INSTRUCTIONS TO FOLLOW =
Output the records below again, precisely as they are written.

■ ■ ■ ■

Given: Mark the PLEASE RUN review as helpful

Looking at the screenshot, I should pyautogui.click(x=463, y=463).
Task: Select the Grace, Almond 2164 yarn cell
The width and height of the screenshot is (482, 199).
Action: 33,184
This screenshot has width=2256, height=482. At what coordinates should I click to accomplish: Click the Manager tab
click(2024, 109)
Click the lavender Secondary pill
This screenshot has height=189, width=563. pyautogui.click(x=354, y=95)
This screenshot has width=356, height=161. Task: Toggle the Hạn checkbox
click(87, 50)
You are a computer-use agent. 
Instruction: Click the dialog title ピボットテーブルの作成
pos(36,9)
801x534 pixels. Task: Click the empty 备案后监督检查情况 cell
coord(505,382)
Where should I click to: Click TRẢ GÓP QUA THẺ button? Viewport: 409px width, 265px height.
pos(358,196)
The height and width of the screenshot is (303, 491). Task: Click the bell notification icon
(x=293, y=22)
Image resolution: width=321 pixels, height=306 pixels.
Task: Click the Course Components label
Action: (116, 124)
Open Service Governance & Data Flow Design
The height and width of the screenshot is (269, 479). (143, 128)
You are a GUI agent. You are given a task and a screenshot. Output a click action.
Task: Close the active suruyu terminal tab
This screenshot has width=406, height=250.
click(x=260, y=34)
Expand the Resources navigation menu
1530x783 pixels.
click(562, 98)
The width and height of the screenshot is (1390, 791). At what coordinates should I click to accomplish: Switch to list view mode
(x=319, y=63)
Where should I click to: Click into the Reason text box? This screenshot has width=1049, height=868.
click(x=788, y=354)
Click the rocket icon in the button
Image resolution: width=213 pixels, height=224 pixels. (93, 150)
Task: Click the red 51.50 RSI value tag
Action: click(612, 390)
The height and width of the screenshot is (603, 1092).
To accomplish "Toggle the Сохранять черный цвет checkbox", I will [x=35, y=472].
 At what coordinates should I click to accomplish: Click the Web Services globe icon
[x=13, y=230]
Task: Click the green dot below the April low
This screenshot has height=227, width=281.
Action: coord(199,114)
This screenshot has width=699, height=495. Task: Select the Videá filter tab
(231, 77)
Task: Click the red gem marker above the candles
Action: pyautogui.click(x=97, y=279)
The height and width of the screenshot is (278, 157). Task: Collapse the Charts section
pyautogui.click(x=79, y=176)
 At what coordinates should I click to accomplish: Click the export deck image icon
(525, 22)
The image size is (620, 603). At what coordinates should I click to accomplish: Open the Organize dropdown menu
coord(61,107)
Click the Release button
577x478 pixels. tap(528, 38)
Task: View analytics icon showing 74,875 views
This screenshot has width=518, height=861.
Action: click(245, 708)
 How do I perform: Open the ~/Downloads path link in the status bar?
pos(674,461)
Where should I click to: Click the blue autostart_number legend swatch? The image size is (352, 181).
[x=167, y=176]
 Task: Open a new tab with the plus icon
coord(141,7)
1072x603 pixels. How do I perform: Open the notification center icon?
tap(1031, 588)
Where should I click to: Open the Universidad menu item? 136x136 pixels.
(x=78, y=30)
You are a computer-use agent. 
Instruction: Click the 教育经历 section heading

■ ■ ■ ■

SOLUTION TO THIS EXERCISE =
Given: Mark the PLEASE RUN review as helpful

Looking at the screenshot, I should pyautogui.click(x=463, y=463).
Task: Select the Grace, Almond 2164 yarn cell
The width and height of the screenshot is (482, 199).
Action: 33,184
This screenshot has width=2256, height=482. At what coordinates should I click to accomplish: Click the Manager tab
click(2024, 109)
Click the lavender Secondary pill
This screenshot has height=189, width=563. pyautogui.click(x=354, y=95)
This screenshot has width=356, height=161. Task: Toggle the Hạn checkbox
click(87, 50)
You are a computer-use agent. 
Instruction: Click the dialog title ピボットテーブルの作成
pos(36,9)
801x534 pixels. Task: Click the empty 备案后监督检查情况 cell
coord(505,382)
Where should I click to: Click TRẢ GÓP QUA THẺ button? Viewport: 409px width, 265px height.
pos(358,196)
The height and width of the screenshot is (303, 491). Task: Click the bell notification icon
(x=293, y=22)
Image resolution: width=321 pixels, height=306 pixels.
Task: Click the Course Components label
Action: (116, 124)
Open Service Governance & Data Flow Design
The height and width of the screenshot is (269, 479). (143, 128)
You are a GUI agent. You are given a task and a screenshot. Output a click action.
Task: Close the active suruyu terminal tab
This screenshot has width=406, height=250.
click(x=260, y=34)
Expand the Resources navigation menu
1530x783 pixels.
click(562, 98)
The width and height of the screenshot is (1390, 791). At what coordinates should I click to accomplish: Switch to list view mode
(x=319, y=63)
Where should I click to: Click into the Reason text box? This screenshot has width=1049, height=868.
click(x=788, y=354)
Click the rocket icon in the button
Image resolution: width=213 pixels, height=224 pixels. (93, 150)
Task: Click the red 51.50 RSI value tag
Action: click(612, 390)
The height and width of the screenshot is (603, 1092).
To accomplish "Toggle the Сохранять черный цвет checkbox", I will [x=35, y=472].
 At what coordinates should I click to accomplish: Click the Web Services globe icon
[x=13, y=230]
Task: Click the green dot below the April low
This screenshot has height=227, width=281.
Action: coord(199,114)
This screenshot has width=699, height=495. Task: Select the Videá filter tab
(231, 77)
Task: Click the red gem marker above the candles
Action: pyautogui.click(x=97, y=279)
The height and width of the screenshot is (278, 157). Task: Collapse the Charts section
pyautogui.click(x=79, y=176)
 At what coordinates should I click to accomplish: Click the export deck image icon
(525, 22)
The image size is (620, 603). At what coordinates should I click to accomplish: Open the Organize dropdown menu
coord(61,107)
Click the Release button
577x478 pixels. tap(528, 38)
Task: View analytics icon showing 74,875 views
This screenshot has width=518, height=861.
Action: click(245, 708)
 How do I perform: Open the ~/Downloads path link in the status bar?
pos(674,461)
Where should I click to: Click the blue autostart_number legend swatch? The image size is (352, 181).
[x=167, y=176]
 Task: Open a new tab with the plus icon
coord(141,7)
1072x603 pixels. How do I perform: Open the notification center icon?
tap(1031, 588)
Where should I click to: Open the Universidad menu item? 136x136 pixels.
(x=78, y=30)
You are a computer-use agent. 
Instruction: Click the 教育经历 section heading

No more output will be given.